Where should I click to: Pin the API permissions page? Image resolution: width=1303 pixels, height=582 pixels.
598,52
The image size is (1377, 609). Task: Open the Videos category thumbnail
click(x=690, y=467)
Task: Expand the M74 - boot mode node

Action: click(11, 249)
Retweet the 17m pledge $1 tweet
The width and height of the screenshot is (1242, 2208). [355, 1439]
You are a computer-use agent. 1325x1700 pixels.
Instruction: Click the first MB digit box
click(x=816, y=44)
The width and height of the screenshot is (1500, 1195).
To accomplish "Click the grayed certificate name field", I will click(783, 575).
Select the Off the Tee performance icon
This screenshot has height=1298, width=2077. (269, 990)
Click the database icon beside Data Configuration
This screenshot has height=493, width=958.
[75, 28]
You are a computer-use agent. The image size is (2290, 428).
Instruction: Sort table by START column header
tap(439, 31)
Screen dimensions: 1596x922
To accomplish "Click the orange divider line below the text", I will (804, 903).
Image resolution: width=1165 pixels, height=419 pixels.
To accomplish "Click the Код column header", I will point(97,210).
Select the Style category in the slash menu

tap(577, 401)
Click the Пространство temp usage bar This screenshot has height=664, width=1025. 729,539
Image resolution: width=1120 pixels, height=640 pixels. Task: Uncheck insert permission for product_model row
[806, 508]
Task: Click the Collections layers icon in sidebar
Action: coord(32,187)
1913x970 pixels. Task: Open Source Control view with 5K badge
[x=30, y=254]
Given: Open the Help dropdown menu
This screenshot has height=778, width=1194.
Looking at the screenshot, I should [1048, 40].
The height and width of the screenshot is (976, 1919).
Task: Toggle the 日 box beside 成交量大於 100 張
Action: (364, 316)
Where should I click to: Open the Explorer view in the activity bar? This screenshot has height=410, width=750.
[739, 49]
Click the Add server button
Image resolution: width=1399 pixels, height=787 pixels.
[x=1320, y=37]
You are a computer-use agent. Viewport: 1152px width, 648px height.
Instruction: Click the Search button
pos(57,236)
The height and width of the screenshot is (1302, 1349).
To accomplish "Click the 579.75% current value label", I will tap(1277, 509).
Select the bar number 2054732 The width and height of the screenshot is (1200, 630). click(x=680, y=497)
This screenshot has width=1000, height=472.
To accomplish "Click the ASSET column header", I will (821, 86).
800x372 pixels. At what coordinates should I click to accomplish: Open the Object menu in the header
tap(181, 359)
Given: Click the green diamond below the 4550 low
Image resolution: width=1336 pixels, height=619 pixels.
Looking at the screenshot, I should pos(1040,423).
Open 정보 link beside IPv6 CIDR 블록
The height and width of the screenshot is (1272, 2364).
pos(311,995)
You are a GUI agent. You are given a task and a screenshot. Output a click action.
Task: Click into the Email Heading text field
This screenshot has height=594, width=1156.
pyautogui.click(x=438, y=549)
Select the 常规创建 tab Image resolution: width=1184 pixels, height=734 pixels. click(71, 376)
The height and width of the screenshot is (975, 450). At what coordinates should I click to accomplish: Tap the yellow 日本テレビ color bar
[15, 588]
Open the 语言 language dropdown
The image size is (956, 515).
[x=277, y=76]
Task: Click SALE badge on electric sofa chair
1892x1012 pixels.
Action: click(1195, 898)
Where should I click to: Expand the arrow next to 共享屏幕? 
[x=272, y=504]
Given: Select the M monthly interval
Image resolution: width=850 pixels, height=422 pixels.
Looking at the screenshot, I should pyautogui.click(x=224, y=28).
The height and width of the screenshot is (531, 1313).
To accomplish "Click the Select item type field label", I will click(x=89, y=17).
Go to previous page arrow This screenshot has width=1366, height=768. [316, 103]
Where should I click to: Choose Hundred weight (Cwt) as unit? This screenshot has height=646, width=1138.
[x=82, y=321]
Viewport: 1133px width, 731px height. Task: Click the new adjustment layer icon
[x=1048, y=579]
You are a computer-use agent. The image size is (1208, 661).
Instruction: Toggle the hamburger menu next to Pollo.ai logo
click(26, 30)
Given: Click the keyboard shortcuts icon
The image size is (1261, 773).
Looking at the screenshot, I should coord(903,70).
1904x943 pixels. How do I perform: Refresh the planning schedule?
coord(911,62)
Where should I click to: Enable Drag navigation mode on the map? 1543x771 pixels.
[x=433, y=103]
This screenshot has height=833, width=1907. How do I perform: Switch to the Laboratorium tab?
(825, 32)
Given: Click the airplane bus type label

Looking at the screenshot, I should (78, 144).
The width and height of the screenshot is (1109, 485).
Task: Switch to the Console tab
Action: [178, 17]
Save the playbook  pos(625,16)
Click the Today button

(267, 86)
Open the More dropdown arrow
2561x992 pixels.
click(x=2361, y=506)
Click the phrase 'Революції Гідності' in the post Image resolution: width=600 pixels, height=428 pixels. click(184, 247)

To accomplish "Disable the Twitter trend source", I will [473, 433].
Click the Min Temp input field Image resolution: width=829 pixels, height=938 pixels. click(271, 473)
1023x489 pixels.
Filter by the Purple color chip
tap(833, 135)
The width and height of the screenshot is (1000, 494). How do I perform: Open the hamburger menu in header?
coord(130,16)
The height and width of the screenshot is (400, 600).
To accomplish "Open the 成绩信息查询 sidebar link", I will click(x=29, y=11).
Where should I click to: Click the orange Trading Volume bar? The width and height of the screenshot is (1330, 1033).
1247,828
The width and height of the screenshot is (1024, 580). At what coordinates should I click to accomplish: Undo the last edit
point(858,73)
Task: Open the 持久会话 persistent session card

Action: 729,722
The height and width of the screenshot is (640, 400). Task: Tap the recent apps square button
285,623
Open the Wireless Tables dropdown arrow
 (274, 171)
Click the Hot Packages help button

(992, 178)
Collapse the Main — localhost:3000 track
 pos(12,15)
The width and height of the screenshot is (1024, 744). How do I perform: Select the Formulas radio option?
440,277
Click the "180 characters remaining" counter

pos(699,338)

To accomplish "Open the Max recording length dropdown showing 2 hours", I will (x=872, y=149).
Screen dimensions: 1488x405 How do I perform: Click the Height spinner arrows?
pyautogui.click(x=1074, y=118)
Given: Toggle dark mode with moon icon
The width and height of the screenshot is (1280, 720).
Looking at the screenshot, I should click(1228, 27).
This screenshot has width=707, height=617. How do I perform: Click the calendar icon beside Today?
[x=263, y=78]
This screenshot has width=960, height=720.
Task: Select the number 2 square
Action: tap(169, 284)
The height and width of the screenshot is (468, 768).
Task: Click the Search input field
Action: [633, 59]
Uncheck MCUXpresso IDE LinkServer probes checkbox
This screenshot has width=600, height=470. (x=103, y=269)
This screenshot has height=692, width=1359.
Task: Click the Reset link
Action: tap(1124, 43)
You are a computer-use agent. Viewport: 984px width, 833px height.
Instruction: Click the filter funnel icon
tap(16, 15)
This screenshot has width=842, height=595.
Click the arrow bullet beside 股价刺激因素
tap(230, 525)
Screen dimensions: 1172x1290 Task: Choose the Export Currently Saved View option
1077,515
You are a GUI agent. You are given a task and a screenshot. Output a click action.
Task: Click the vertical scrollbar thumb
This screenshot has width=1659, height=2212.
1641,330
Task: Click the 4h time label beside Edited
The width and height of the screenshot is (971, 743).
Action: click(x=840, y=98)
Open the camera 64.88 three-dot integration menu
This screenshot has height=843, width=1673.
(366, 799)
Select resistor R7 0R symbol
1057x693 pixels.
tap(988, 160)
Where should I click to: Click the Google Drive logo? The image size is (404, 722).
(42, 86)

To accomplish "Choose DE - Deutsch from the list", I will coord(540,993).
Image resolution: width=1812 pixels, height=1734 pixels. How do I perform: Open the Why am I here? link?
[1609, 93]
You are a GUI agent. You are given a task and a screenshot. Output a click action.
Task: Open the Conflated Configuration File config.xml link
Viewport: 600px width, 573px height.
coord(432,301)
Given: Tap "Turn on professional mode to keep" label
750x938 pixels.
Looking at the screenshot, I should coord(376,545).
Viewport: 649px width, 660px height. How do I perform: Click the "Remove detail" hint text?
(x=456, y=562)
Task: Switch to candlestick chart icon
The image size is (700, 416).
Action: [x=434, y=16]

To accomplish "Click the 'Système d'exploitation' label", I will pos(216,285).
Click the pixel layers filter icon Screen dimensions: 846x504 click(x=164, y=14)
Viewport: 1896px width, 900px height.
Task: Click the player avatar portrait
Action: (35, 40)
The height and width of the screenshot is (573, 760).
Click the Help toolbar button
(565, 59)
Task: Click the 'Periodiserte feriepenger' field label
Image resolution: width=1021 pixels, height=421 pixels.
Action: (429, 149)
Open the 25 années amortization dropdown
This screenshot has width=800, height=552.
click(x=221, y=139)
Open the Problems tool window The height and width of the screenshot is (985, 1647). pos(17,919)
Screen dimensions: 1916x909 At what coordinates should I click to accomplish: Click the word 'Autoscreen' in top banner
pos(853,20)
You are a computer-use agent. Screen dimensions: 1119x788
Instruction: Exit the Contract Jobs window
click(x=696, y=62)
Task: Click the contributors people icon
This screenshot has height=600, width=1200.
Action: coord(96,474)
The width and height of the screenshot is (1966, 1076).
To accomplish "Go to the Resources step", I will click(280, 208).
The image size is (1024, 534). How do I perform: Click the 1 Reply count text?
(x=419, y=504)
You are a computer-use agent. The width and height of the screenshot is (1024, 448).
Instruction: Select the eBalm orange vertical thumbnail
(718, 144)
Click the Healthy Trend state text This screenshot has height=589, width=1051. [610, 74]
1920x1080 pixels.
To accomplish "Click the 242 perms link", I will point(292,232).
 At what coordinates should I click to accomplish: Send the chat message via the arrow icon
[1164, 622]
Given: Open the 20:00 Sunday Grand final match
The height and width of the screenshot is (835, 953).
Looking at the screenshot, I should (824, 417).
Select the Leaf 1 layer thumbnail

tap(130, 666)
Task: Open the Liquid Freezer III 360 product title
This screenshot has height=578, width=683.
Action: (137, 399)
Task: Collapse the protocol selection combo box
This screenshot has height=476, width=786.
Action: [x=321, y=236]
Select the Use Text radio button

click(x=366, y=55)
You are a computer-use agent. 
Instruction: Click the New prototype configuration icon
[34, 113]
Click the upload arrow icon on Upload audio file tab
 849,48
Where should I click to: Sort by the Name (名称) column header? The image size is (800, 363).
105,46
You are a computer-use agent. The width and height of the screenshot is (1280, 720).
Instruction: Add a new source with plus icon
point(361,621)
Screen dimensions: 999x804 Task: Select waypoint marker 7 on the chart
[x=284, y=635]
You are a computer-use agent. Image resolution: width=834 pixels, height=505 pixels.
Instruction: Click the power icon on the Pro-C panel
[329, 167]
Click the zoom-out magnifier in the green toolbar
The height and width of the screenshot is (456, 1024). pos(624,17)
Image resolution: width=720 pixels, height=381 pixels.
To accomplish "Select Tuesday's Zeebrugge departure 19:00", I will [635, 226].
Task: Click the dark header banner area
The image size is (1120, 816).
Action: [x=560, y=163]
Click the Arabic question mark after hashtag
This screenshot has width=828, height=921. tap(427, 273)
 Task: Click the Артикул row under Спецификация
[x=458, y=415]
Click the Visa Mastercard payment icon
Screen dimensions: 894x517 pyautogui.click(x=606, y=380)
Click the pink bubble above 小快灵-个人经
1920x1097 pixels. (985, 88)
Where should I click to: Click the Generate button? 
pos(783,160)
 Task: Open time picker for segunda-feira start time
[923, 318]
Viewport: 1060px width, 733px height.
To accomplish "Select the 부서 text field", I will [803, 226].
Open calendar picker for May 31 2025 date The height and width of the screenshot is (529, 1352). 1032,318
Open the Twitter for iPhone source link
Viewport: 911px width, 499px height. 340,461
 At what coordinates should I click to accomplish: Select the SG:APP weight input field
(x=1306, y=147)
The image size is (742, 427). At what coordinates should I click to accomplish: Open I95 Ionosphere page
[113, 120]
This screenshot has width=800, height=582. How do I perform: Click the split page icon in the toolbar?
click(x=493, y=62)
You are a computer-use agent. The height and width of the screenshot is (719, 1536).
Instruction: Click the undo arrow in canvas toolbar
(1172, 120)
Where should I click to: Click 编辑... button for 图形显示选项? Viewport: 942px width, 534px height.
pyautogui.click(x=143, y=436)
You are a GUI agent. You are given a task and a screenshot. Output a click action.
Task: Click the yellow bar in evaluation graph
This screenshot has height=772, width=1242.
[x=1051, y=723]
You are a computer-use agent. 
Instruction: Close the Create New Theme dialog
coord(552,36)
::::::
▶ ABOUT THIS EXERCISE:
All lines above between those holding "Image resolution: width=1120" and "Given: Click the green", inclusive, must be set down unchanged, and no other line may be included.

▶ TASK SOLUTION:
Image resolution: width=1120 pixels, height=640 pixels. Task: Uncheck insert permission for product_model row
[806, 508]
Task: Click the Collections layers icon in sidebar
Action: coord(32,187)
1913x970 pixels. Task: Open Source Control view with 5K badge
[x=30, y=254]
Given: Open the Help dropdown menu
This screenshot has height=778, width=1194.
Looking at the screenshot, I should [1048, 40].
The height and width of the screenshot is (976, 1919).
Task: Toggle the 日 box beside 成交量大於 100 張
Action: (364, 316)
Where should I click to: Open the Explorer view in the activity bar? This screenshot has height=410, width=750.
[739, 49]
Click the Add server button
Image resolution: width=1399 pixels, height=787 pixels.
[x=1320, y=37]
You are a computer-use agent. Viewport: 1152px width, 648px height.
Instruction: Click the Search button
pos(57,236)
The height and width of the screenshot is (1302, 1349).
To accomplish "Click the 579.75% current value label", I will tap(1277, 509).
Select the bar number 2054732 The width and height of the screenshot is (1200, 630). click(x=680, y=497)
This screenshot has width=1000, height=472.
To accomplish "Click the ASSET column header", I will (821, 86).
800x372 pixels. At what coordinates should I click to accomplish: Open the Object menu in the header
tap(181, 359)
Given: Click the green diamond below the 4550 low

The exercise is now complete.